DIRECTIONS FOR THIS TASK:
Set down without change every line from the line that contains "Task: Click the backlink arrow beside Museum" through the end of the listing, and only those lines. No pictures.

:: RECORDS SHOWN

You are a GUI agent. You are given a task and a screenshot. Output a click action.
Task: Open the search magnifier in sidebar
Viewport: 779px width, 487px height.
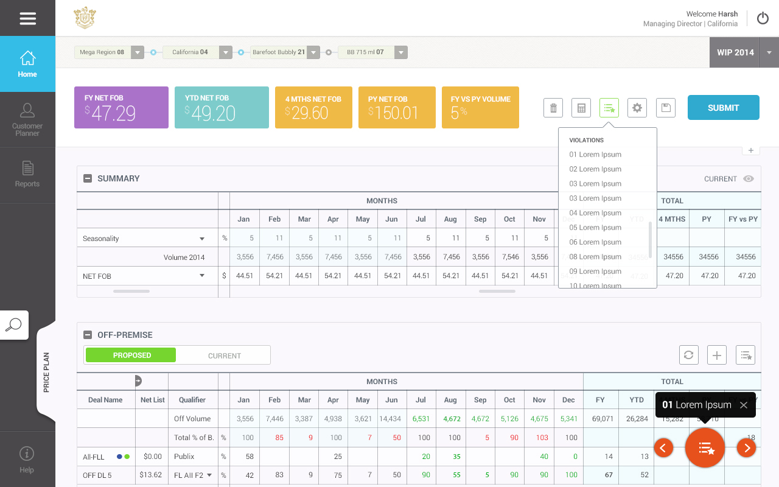pyautogui.click(x=13, y=325)
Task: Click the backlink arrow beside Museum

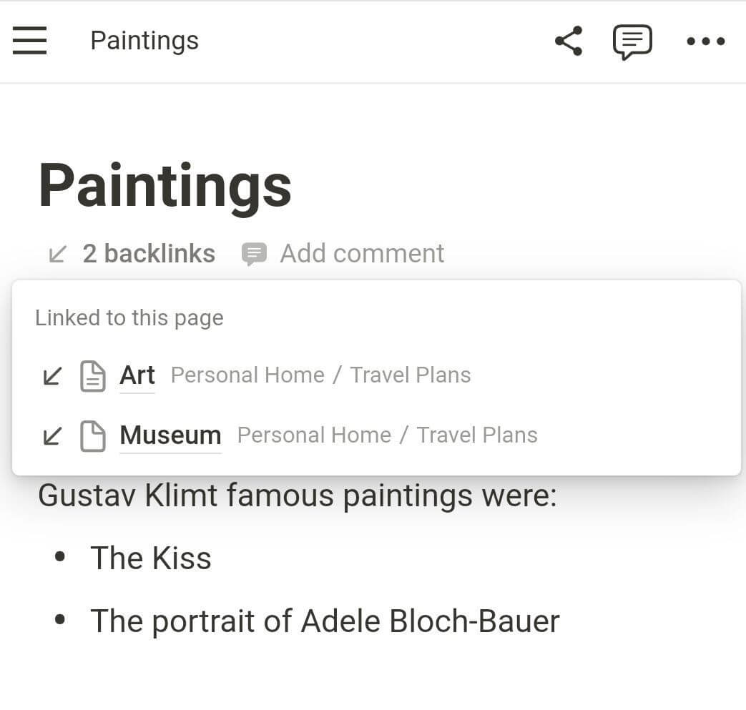Action: pos(52,435)
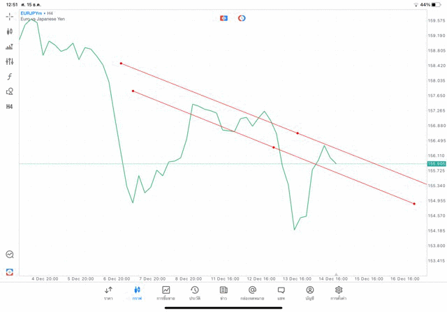The image size is (447, 312).
Task: Open the แชท (Chat) tab
Action: tap(281, 292)
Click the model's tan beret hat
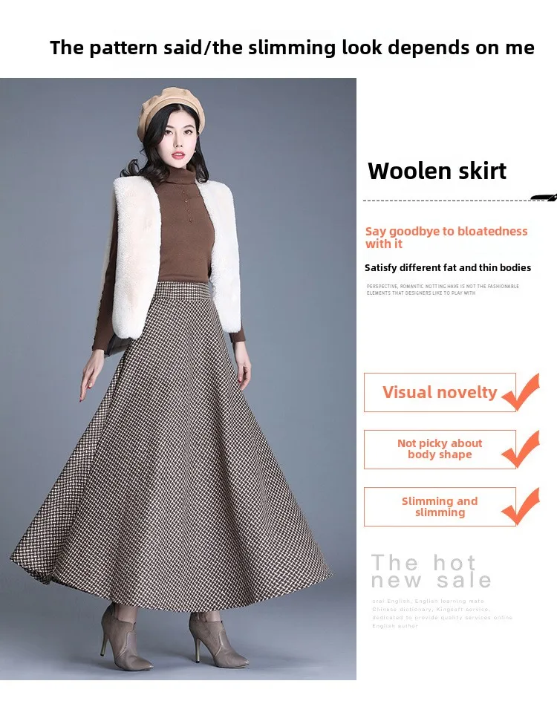The width and height of the screenshot is (557, 701). [172, 108]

::::

WRITTEN REPLY:
Task: Click the backlink arrow beside Museum

Action: pos(52,435)
The image size is (447, 312).
Task: Open the แชท (Chat) tab
Action: tap(281, 292)
Click the model's tan beret hat
The width and height of the screenshot is (557, 701). [172, 108]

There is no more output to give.